Without further adieu, here’s the recipe.
1 cup and 3 tablespoons of warm water
2 tablespoons Canola oil
1 1/2 teaspoons salt
2 tablespoons sugar
3 1/4 cups white bread flour
2 teaspoons Bread Machine Instant yeast
Julia makes a good point on her recipe that I feel is important to include here. Dense flour makes for dense bread. I don’t have a sifter (does anybody these days?) so what I did was dump about half a bag of bread flour into a bowl and I whisked it by itself a few times. Then, instead of dipping the measuring cup into the flour as I normally would, I used a ladle to dip the flour and pour it into the measuring cup. This keeps your flour “fluffy” and prevents it from packing down into the measuring cup, which helps the bread to not become dense and heavy.

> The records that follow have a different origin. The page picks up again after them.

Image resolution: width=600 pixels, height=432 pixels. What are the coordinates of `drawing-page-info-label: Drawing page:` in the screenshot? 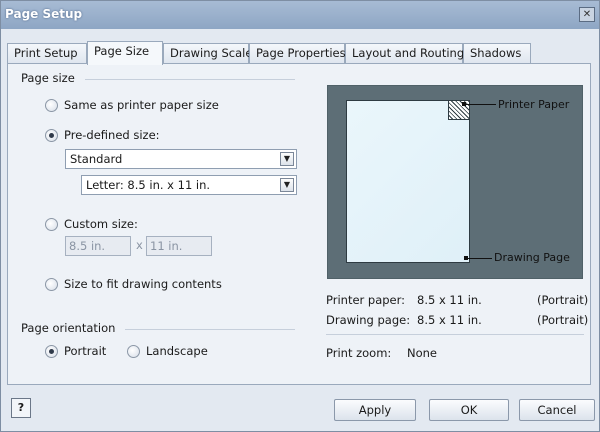 It's located at (368, 320).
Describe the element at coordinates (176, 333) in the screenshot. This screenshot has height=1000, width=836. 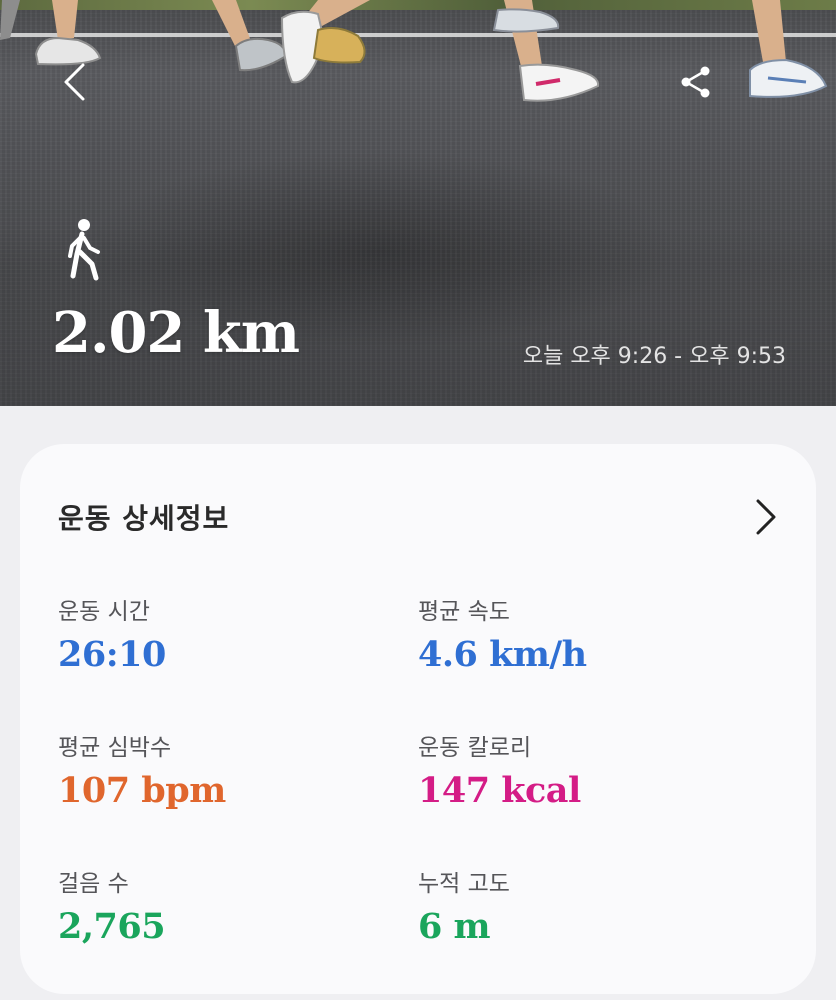
I see `distance-value: 2.02 km` at that location.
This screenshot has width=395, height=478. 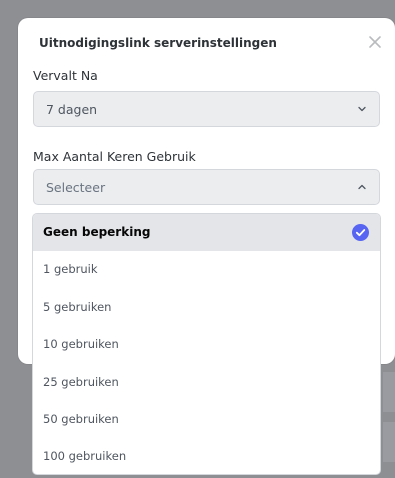 I want to click on option-label: 50 gebruiken, so click(x=81, y=418).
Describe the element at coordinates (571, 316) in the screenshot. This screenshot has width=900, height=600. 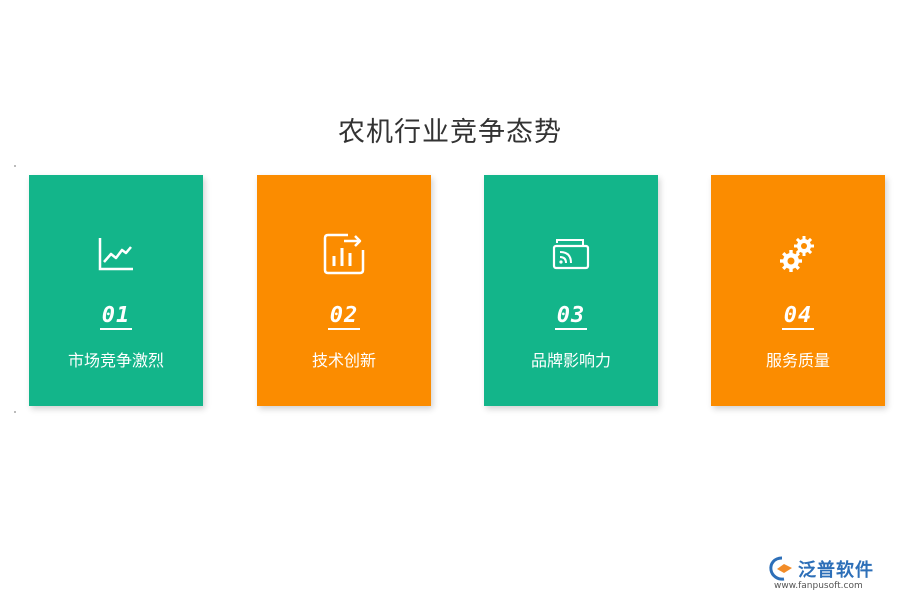
I see `card-number: 03` at that location.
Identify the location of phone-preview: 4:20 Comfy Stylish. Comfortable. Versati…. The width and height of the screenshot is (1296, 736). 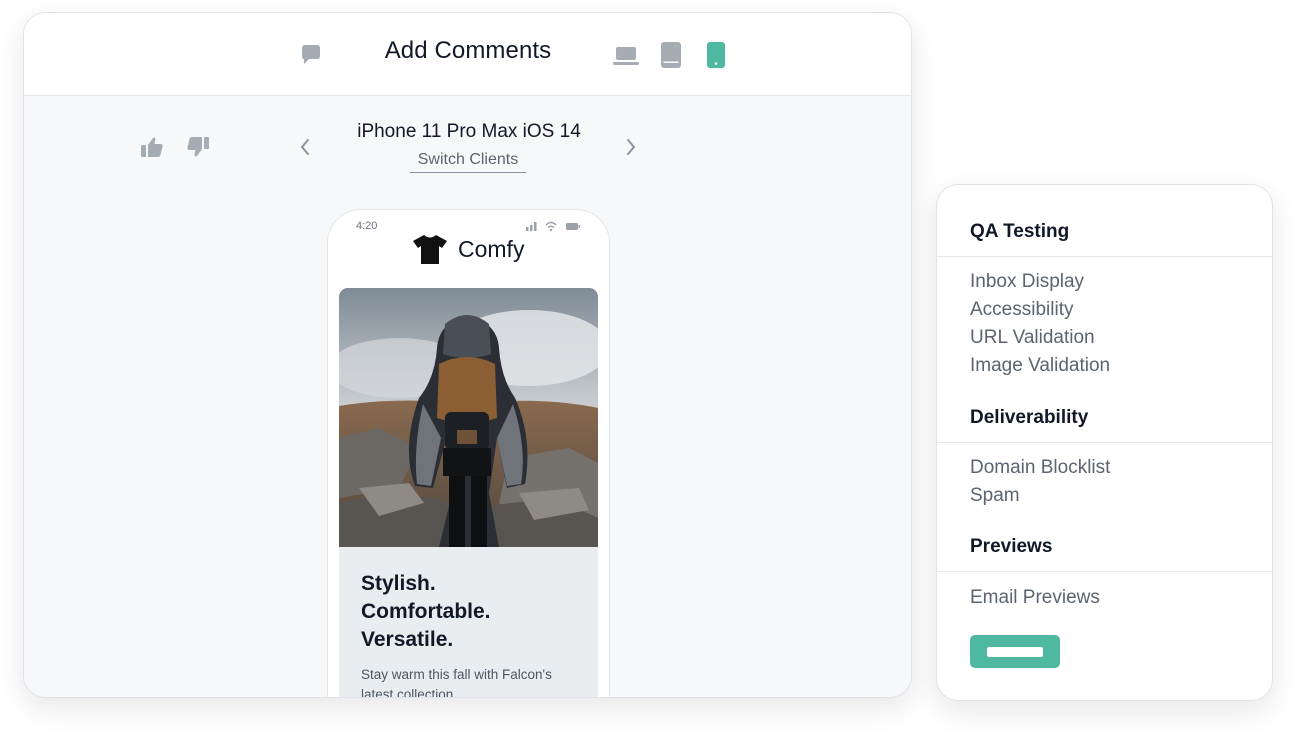
(468, 454).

Add the ingredients to the bread machine pan in the following order:
1. Add warm water
2. Add oil
3. Add salt
4. Add sugar
5. Add flour
You don’t need to mix any of these together as the machine will do that for you. At this point, make a small divot into the top of the pile of flour, but don’t make it deep enough to reach the liquid below the flour. Add the yeast to this little divot.
Close your machine up and turn it on. Mine is a West Bend and has different settings depending on the type of bread you’re making. I set it to White bread with a Light crust, which set the timer automatically for 3 hours and 40 minutes.
At this point, just wait until the smell of baking bread draws a crowd!